From the entries below, transcribe exactly the lines between the line holding "You are a computer-use agent." and the line holding "Open the 'date", inclusive; skip all other lines.

(Beginning of Dataset excerpts)

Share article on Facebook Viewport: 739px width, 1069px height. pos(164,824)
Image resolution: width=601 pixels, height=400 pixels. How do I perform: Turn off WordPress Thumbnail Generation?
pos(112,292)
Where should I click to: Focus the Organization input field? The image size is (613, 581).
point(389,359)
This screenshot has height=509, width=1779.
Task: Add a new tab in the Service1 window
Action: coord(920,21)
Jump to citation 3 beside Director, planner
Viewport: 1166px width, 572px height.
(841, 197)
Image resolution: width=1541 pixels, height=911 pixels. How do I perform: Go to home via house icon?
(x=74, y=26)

(End of Dataset excerpts)
(Beginning of Dataset excerpts)

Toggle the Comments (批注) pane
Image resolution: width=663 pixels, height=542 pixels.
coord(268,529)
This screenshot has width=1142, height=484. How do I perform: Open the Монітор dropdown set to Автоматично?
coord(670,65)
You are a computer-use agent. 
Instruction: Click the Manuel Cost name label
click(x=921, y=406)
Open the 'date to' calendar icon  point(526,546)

(End of Dataset excerpts)

Solution
You are a computer-use agent. 
Instruction: Click the Manuel Cost name label
click(x=921, y=406)
Open the 'date to' calendar icon  point(526,546)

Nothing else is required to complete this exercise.